I wish I knew what he meant.

Then someone takes my hand, and it’s familiar, the heat of his skin, the slender yet masculine fingers enfolding mine. Like a surgeon’s hand, I once thought. Christian’s. My breath catches. I shouldn’t let him hold my hand, not now, not after everything, but I don’t pull away. I look up the sleeve of his suit to his face, his serious green gold-flecked eyes. And for an instant the sorrow eases.

You can do this, he whispers in my mind.

Chapter 1

Looking for Midas

Bluebell’s not blue anymore. The fire has transformed Tucker’s 1978 Chevy LUV into a mix of black, gray, and rusty orange, the windows shattered by the heat, the tires missing, the interior a sickening blackened twist of metal and melted dashboard and upholstery. It’s hard to believe, looking at it now, that a few weeks ago one of my favorite things in the world was riding around in this old truck with the windows rolled down, letting my fingers trail through the air, sneaking glances over at Tucker just because I liked looking at him. This is where everything happened, pressed against Bluebell’s beat-up, musty seats. This is where I fell in love.

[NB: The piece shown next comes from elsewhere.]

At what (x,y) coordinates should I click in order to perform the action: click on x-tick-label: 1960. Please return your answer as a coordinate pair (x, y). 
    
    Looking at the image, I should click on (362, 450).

And now it’s all burned up.

Tucker’s staring at what’s left of Bluebell with grief in his stormy blue eyes, one hand resting on the scorched hood like he’s saying his final good-byes. I take his other hand. He hasn’t said a lot since we got here. We’ve spent the afternoon wandering through the burned part of the forest, searching for Midas, Tucker’s horse. Part of me thought this was a bad idea, coming out here again, looking, but when Tucker asked me to bring him here I said yes. I get it—he loved Midas, not only because he was a champion rodeo horse, but because Tucker had been there the night Midas was born, watched him take his first shaky steps, raised him and trained him and rode him on practically every horse trail in Teton County. He wants to know what happened to him. He wants closure.

I know the feeling.

At one point we came across the carcass of an elk, burned nearly to ash, which for an awful moment I thought was Midas until I saw the antlers, but that was all we found.